10.2. Leverage GPUs for your neuroimaging machine-learning pipeline

Nilearn is dependent on scikit-learn for its machine learning tools. With the recent developments in scikit-learn, there is now a growing list of estimators that support GPU acceleration via the Array API.

This means that you can now also use GPUs to speed up your neuroimaging machine-learning pipelines in Nilearn.

We will demonstrate this speedup using the Encoding models for visual stimuli from Miyawaki et al. 2008 example, which implements an encoding model using sklearn.linear_model.Ridge to predict fMRI data from visual stimuli.

10.2.1. Initial setup to access GPU acceleration

You would need to have a compatible GPU and scikit-learn >= 1.8 to run the code here:

pip install -U scikit-learn>=1.8

In addition, you need to either install CuPy or PyTorch to run the GPU-accelerated code.

Furthermore, as mentioned in scikit-learn docs you would also need to do the following:

import os
from sklearn import set_config

os.environ["SCIPY_ARRAY_API"] = "1"
set_config(array_api_dispatch=True)

Now we can proceed to load and prepare the data just as in the original example: Encoding models for visual stimuli from Miyawaki et al. 2008.

10.2.2. Time the original CPU version of the code

The first important difference from the original example is that, at the time of writing, the GPU-acceleration in sklearn.linear_model.Ridge is only available when the solver parameter is set to "svd" as mentioned in the scikit-learn documentation.

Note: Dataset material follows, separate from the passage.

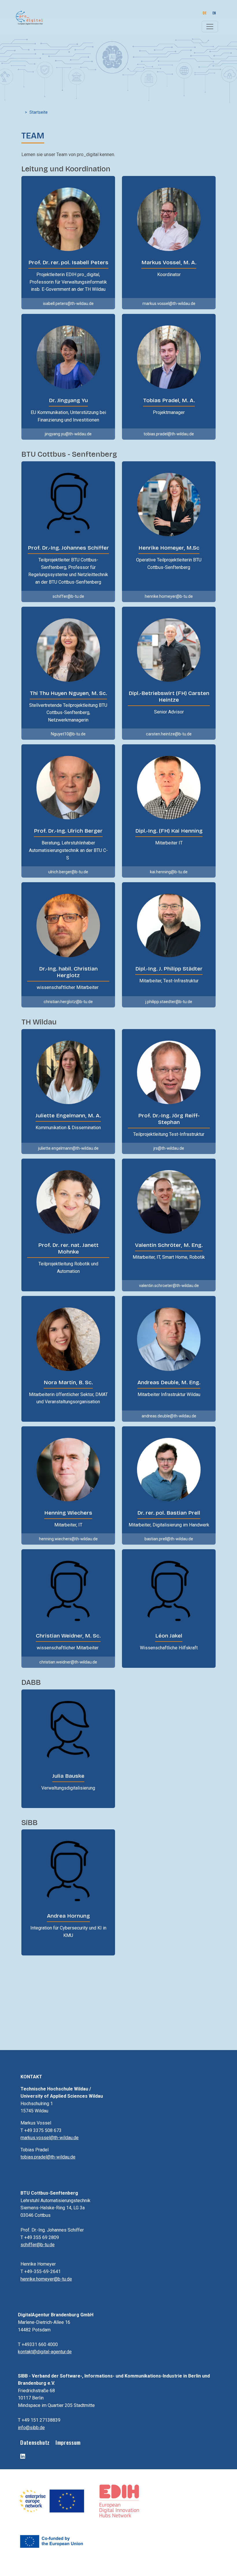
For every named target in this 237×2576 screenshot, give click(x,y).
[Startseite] (27, 17)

So we need to initialize the estimator as follows:

from sklearn.linear_model import Ridge

estimator = Ridge(alpha=100.0, solver="svd")

Now we can run a grid search over a range of alpha values and use IPython magic to time the execution like this:

%%time
from sklearn.model_selection import GridSearchCV

param_grid = dict(alpha=np.logspace(-6, 6, 100))

search_cv_cpu = GridSearchCV(estimator, param_grid)
search_cv_cpu.fit(stimuli, fmri_data)

# CPU times: user 3min 44s, sys: 28.2 s, total: 4min 13s
# Wall time: 2min 31s

So we see that the original CPU version of the code takes around 2 minutes and 30 seconds to run.

10.2.3. Move to GPU acceleration

Now let’s run the same code with GPU acceleration. For that, we first need to convert our data to CuPy arrays:

import cupy as cp

fmri_data_cupy = cp.asarray(fmri_data)
stimuli_cupy = cp.asarray(stimuli)

Now using the CuPy arrays, we can run the same grid search as before:

%%time
search_cv_gpu = GridSearchCV(estimator, param_grid)
search_cv_gpu.fit(stimuli_cupy, fmri_data_cupy)

# CPU times: user 25.1 s, sys: 879 ms, total: 26 s
# Wall time: 26 s

Just in case you are using PyTorch instead of CuPy, you can convert the data to PyTorch tensors like this:

import torch

fmri_data_torch = torch.from_numpy(fmri_data)
stimuli_torch = torch.from_numpy(stimuli)

And then run the same grid search as before:

%%time
search_cv_gpu = GridSearchCV(estimator, param_grid)
search_cv_gpu.fit(stimuli_torch, fmri_data_torch)

# CPU times: user 38.2 s, sys: 46.5 ms, total: 38.3 s
# Wall time: 38.5 s

So overall we see about a 70-80% reduction in execution time when using GPU acceleration in this case. However note that the exact speedup you get may depend on the specific GPU you have, the size of your data and the kind of analysis you are doing.